RABAT – Entre 600 à 800 cas d’avortement clandestin sont pratiqués quotidiennement au Maroc, dont certains provoquent des complications graves sur la santé de la femme et peuvent conduire au décès, selon l’Association marocaine de lutte contre l’avortement clandestin (AMLAC).
Le président de l’AMLAC, Chafik Chraibi, a indiqué mardi à Rabat, à l’occasion de la tenue du 2e congrès de cette association réunissant tous les acteurs concernés, à savoir la société civile, les décideurs politiques, les prestataires de soins et les personnalités religieuses que l’avortement clandestin est « une véritable tragédie » au Maroc.

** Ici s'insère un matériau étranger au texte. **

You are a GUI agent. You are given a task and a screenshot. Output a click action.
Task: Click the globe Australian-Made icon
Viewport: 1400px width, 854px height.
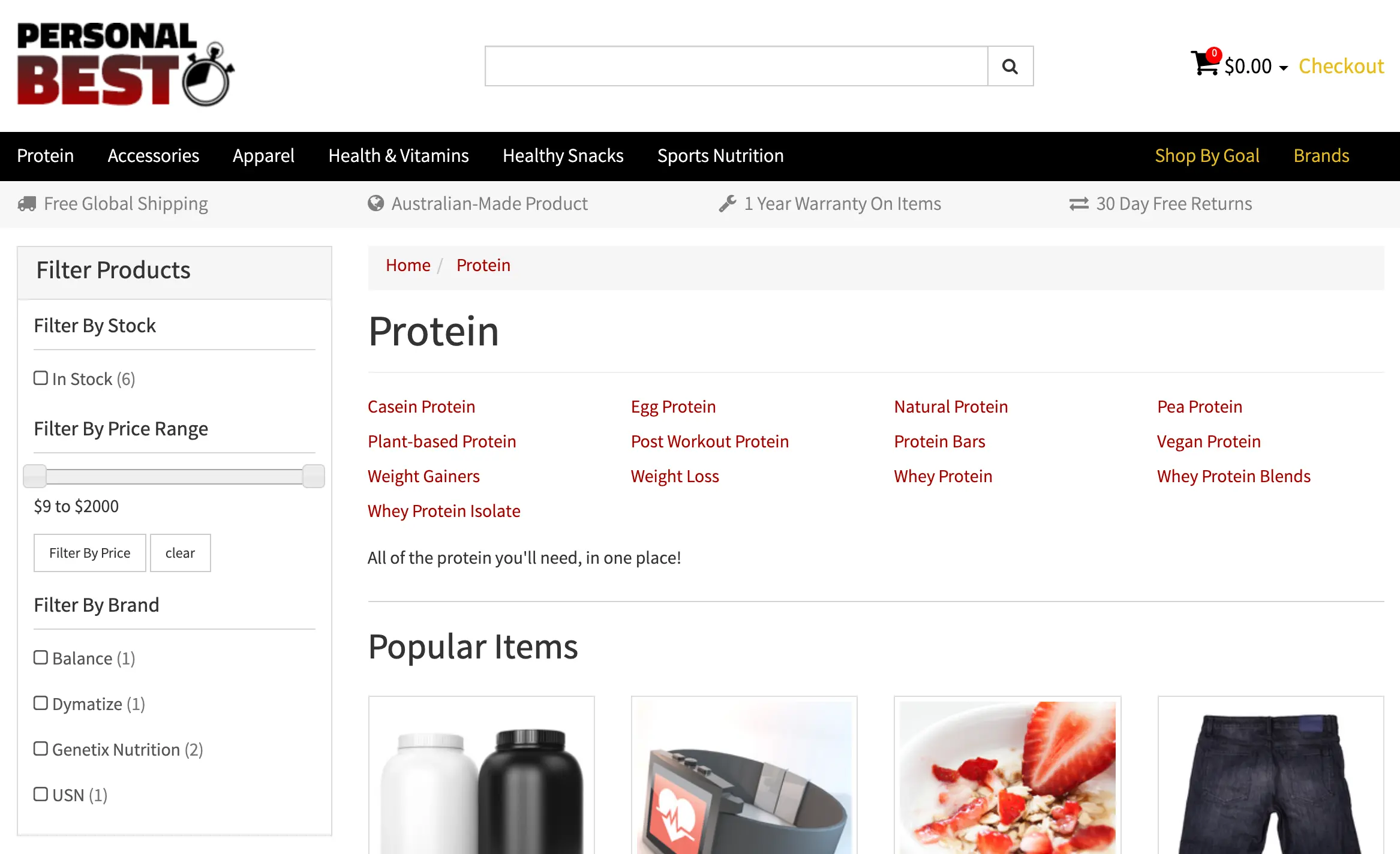[377, 204]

Il a estimé que l’avortement constitue une solution pour des centaines de femmes pour se débarrasser des grossesses non désirées qui engendrent de graves problèmes sociaux, notamment le suicide, l’expulsion du giron familial, les crimes d’honneur, la hausse du nombre des enfants abandonnés et les peines d’emprisonnement à l’encontre des médecins et du personnel médical.
Il a noté que la loi réglementant l’avortement « n’est pas compatible avec les réalités sociales au Maroc » et les grands changements sociaux, soutenant qu’à la lumière de ces données » il est préférable pour certains cas, à savoir le viol, l’inceste et les malformations du fœtus, de procéder à l’avortement dans de bonnes conditions médicales pour limiter les conséquences de l’avortement clandestin ».
De son côté, la 4ème vice-président de la Chambre des représentants, Khadija Rouissi, a relevé que les lois réglementant la pratique de l’avortement sont « injustes et inappropriées au développement politique, social et des droits au Maroc ».
Elle a souligné que le traitement des cas de grossesses non désirées par des lois appropriées permet de garantir le déroulement de l’avortement dans de bonnes conditions assurant la sécurité des femmes.
Pour sa part, l’ancienne ministre du Développement social, de la famille et de la solidarité, la députée Nouzha Skalli a attiré l’attention sur la nécessité de mettre en place rapidement une nouvelle loi « dans le cadre d’un consensus national visant à éviter les maux sociaux issus de la grossesse non désirée », appelant à faire preuve de courage pour débattre et trouver des solutions à ce problème social.
En octobre 2011, le dossier de l’avortement au Maroc avait connu un tournant important après la déclaration de Nouzha Skalli où elle s’est prononcée en faveur d’une légalisation de l’avortement dans les cas extrêmes, notamment le viol, l’inceste ou les malformations profondes du fœtus.
L’actuelle ministre du Développement social, de la femme, de la famille et de la solidarité, Mme Bassima Hakkaoui, du Parti Justice et développement (PJD, islamiste), absente de cette rencontre, ne partage pas l’avis de celle qui l’a précédée en déclarant à maintes reprises que l’avortement est prohibé, car il prive le fœtus de son droit à la vie.
Elle avait déclaré en février dernier que l’élaboration d’une loi autorisant l’avortement dans des cas particuliers nécessitait l’ouverture d’un débat « profond » entre médecins, psychologues et oulémas.
Elle avait estimé qu’ »avant d’adopter une loi pour traiter de cas particuliers comme l’inceste ou la grossesse résultant du viol, qui constituent des drames au vrai sens du terme, il faut engager un débat sur le sujet entre médecins, psychologues et oulémas afin d’aboutir à des résultats positifs ».
La loi marocaine actuelle interdit de manière stricte l’avortement, excepté dans le cas où la santé et/ou la vie de la mère seraient en danger. Les peines prévues en cas d’avortement sont lourdes et comportent des sanctions privatives de liberté.
Ainsi, l’article 449 du Code pénal punit de 1 à 5 ans de prison toute personne ayant provoqué, ou tenté de provoquer, un avortement avec ou sans l’accord de l’intéressée. La peine est portée à 20 ans de réclusion en cas de décès et est doublée si l’avorteur est récidiviste.
L’article 454 punit de 6 mois à 2 ans toute femme s’étant livrée à l’avortement sur elle-même tandis que et l’article 455 punit de 2 mois à 2 ans les complices d’un avortement, notamment les intermédiaires ou les vendeurs de produits abortifs.
Créée en 2008, l’AMLAC a pour objectif d’ouvrir un débat sur la question, de sensibiliser l’opinion publique sur la problématique et de plaidoyer auprès des décideurs politiques pour une révision de la législation à la lumière des réalités quotidiennes.